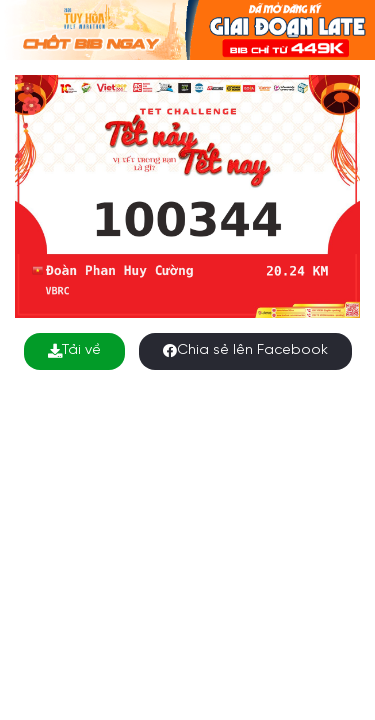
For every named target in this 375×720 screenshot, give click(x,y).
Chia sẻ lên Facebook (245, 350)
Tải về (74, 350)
...
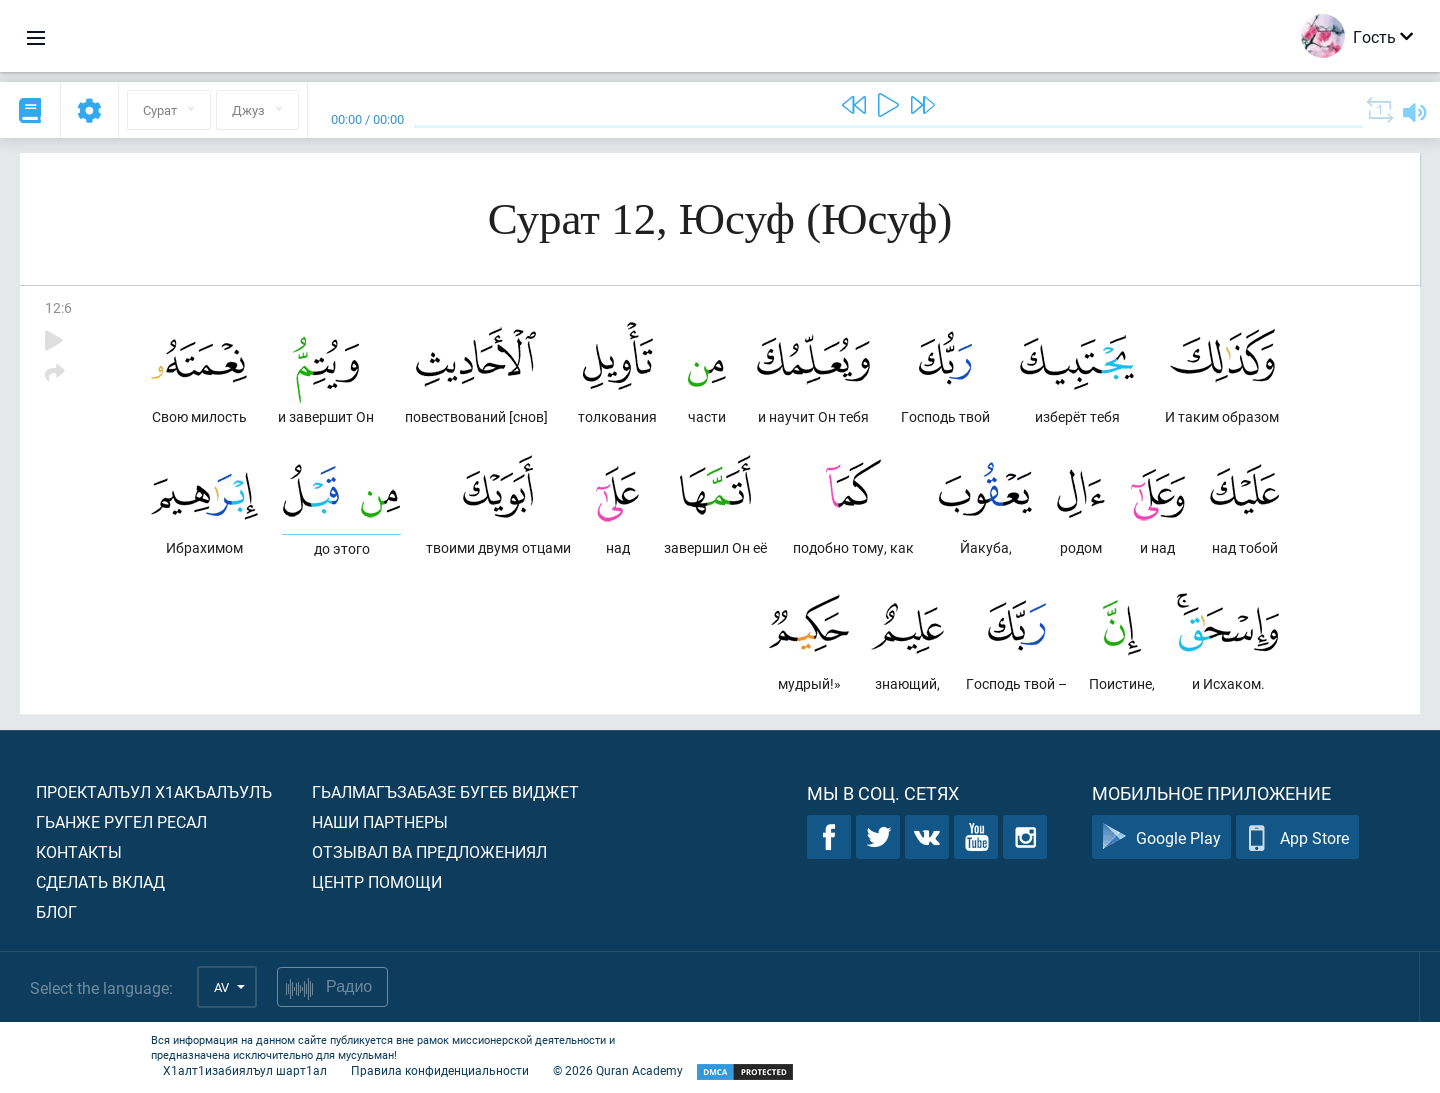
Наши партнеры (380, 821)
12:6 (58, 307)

▸ **WORK TO BE COMPLETED**: Reproduce the data verbatim, starting at the line containing "For every named" and ending at the line containing "Chia sẻ lên Facebook (245, 350)", with both of those lines included.

▸ **EXERCISE RESULT**:
For every named target in this 375×720 screenshot, give click(x,y).
Chia sẻ lên Facebook (245, 350)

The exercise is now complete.